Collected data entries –
........

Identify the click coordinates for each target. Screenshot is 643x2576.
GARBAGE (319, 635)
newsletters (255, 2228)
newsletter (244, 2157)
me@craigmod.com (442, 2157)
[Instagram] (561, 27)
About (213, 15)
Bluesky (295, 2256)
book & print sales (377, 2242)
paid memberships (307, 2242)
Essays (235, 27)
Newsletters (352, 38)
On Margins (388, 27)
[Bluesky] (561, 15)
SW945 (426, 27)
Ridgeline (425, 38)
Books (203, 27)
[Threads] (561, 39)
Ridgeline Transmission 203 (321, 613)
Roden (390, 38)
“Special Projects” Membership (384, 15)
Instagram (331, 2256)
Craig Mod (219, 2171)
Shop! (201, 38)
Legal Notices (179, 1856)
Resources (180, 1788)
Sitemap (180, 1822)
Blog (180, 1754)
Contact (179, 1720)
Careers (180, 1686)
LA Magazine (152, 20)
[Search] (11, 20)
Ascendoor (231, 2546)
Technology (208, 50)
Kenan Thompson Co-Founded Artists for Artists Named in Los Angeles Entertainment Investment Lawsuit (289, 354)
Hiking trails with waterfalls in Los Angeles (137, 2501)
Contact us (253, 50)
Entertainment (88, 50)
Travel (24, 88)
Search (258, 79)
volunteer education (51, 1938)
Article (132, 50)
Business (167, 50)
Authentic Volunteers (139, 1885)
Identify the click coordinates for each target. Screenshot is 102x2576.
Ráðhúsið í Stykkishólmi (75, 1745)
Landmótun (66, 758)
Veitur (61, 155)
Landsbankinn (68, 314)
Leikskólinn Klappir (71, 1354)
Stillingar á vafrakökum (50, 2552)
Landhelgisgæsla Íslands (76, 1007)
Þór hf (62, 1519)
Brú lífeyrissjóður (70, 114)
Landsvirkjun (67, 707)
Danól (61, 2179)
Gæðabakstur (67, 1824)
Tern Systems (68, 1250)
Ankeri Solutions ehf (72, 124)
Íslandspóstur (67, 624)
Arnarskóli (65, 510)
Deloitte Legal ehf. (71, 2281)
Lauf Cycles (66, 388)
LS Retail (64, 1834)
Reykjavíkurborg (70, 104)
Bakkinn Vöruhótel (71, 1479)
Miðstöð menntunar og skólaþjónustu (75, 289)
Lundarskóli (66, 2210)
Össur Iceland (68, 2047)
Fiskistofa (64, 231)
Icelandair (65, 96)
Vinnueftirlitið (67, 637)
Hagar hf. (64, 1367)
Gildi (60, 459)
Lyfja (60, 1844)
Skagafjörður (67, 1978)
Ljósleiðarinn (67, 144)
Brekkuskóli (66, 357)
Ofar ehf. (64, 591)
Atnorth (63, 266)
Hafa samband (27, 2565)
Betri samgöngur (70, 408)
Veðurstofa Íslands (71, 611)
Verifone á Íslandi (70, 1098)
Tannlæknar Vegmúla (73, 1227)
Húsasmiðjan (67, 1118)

........

In the data above, retype exactly and only the lines between the one holding "Technology (208, 50)" and the one holding "Stillingar á vafrakökum (50, 2552)", inclusive.

Technology (208, 50)
Kenan Thompson Co-Founded Artists for Artists Named in Los Angeles Entertainment Investment Lawsuit (289, 354)
Hiking trails with waterfalls in Los Angeles (137, 2501)
Contact us (253, 50)
Entertainment (88, 50)
Travel (24, 88)
Search (258, 79)
volunteer education (51, 1938)
Article (132, 50)
Business (167, 50)
Authentic Volunteers (139, 1885)
Identify the click coordinates for each target. Screenshot is 102x2576.
Ráðhúsið í Stykkishólmi (75, 1745)
Landmótun (66, 758)
Veitur (61, 155)
Landsbankinn (68, 314)
Leikskólinn Klappir (71, 1354)
Stillingar á vafrakökum (50, 2552)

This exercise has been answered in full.